Analize başta eylemin anlamındaki değişimle başlayan Freyer, sanayi devrimiyle insanın elde ettiği muazzam enerjinin bir araç olmaktan çok amaç haline gelerek, nasıl dünyanın tarihini saptırdığını ortaya koymaktadır.
Önceden ihtiyaçların icatları doğurduğu bir dünyadan, artık insanların önce isteyip sonra onu gerçekleştirecek özel aracı arayışından çok, genel bir güce(enerjiye) -ki bu güç, organik sınırları olmayan bir güç ya da enerjidir- sahip olmuş ve bundan sonra bu güçle ne yapacağına karar vermektedir. Bu, bize günümüz tüketim toplumu ve çatışma üreten yüzyılı açıklamaya yeterlidir.
Bundan sonra 6 sanayi dalgası ile toplumun nasıl sanat-zanaatkarlıktan, şehirlerde yaşayan sanayi işçilerine dönüştüğüne tanık olmaktayız. Diğer yandan da, ‘’rekabet sonucu sayıları sürekli azalan kapitalistler karşılarında sayıca çoğalan bir işçi topluluğu bulacaktı.’’
Sonuçlardan biri de orta sınıfın, bir işçi sınıfının oluşmasıyla birlikte bir de ‘’memur, müstahdem yani hizmetliler sınıfı da doğdu.Böylece, yöneticiler-örgütleyenler ve denetleyenler tabakası ortaya çıktı.
İşçiler de aralarında, niteliksiz ve kolayca değiştirilebilenler ve aynı kolaylıkla yeri değiştirilemeyen uzman işçiler olarak ayrıştılar.
İşçi sınıfı ile birlikte işçi partileri doğarken ve hatta İngiltere örneğindeki gibi iktidar bile olabilirken, girişimci sınıfa karşı bir çatışma ortamından çok, uzlaşma, anlaşma ve sistemin devamını sağlamaya yönelik tedbirlerin alınabildiği bir ortam sağlanmış oldu. (sınıf kavgasının kurumsallaştırılması)
Birey üzerinde kısıtlayıcı etkisinin yanında, büyük resimde küçük bir tane olan günümüz insanı, kısıtlı deneyimi ile bütünü anlayamayan ve bu yüzden de ideolojilere sığınan oldu.
Sanayi devrimini sadece buharlı makinenin icadı gibi düşünmek, toplumsal yapıdaki değişimi anlamamızı zorlaştırmaya neden olur ancak. Çünkü karşımıza, sadece bir icat değil; ‘’eski bir dünyanın içine yerleştirilmiş kurumlar yerine çelik gibi bir yapı ile kendi kendini taşımaya başlayan kapalı bir sistem’’ çıkmaktadır.

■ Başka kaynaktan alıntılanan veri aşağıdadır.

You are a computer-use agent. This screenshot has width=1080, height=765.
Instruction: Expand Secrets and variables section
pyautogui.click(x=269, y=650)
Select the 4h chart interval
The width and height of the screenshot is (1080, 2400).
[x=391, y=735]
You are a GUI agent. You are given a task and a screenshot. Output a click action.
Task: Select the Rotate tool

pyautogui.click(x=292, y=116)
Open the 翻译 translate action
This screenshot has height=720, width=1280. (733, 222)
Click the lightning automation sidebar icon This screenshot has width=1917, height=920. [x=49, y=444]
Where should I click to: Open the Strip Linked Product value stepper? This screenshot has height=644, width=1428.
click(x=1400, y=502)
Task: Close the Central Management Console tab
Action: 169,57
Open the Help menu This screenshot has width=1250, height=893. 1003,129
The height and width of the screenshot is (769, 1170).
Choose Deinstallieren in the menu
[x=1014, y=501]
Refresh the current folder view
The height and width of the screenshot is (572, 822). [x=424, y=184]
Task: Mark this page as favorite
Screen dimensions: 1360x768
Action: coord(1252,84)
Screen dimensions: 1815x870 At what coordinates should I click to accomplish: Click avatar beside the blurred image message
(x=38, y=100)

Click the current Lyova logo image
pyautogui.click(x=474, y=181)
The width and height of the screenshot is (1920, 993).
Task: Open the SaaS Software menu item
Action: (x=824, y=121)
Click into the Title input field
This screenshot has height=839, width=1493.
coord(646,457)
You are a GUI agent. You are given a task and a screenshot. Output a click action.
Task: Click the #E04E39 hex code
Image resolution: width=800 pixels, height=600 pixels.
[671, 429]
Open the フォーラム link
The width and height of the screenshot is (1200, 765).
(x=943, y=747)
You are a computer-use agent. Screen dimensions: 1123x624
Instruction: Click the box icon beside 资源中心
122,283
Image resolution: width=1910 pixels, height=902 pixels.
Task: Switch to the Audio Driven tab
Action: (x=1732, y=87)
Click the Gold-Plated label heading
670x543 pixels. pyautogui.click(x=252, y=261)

Başlangıcından bugüne, tam da modernleşmenin vadettiği ilerlemenin kaynağı olarak, ‘’sanayi hareketinin durdurulamaz ve önüne geçilemez bir ilerleme duygusu ‘’ olduğu kabul edilmiştir.
Sanayi devrimi, 6 dalga halinde açıklanırken, bize aynı zamanda nasıl kurumsallaştığını da anlatır. İlk sanayi dalgası olan dokuma sanayisinden, demir ve çelik sanayisiyle birlikte evrensel bir materyal haline gelen demiri ve böylece makine üretimine geçişi, ulaştırma devrimi ile ‘’hız’’ kavramını, kimya çağı ile akıllı tarım ve bilimin sahne alması,elektrik çağı ile sanayi kentlerini ve benzin motoru çağı ve atom gücü ile dünya eski dünyadan bambaşka bir hal almıştır. Tüm bunlarla birlikte, günlük hayat sınai üretimin konusu olmuştur.
’Köyler, sanayi çevrelerine dönüşürken, fabrikaların ve maden ocaklarının kuruluş yerleri veya sanayi işçilerinin oturma yerleri’’ olmuştur.
Düşünce dünyasındaki değişimle başa baş giden sanayileşme, liberal toprak reformuyla da Avrupa’da köylüyü ‘’toprağından kurtarıp’’, kente göç edene sanayi işçisi haline getirerek toplumsal tabakaların yer değiştirmesinde ve sanayinin kurulmasında en önemli etkenlerden biridir.
Kitabın Tanıtımı
Hans Freyer’e göre, 19. yüzyıl bütün yüzyıllar arasında, insanlık tarihinde en çok değişiklikler gösteren yüzyıldır…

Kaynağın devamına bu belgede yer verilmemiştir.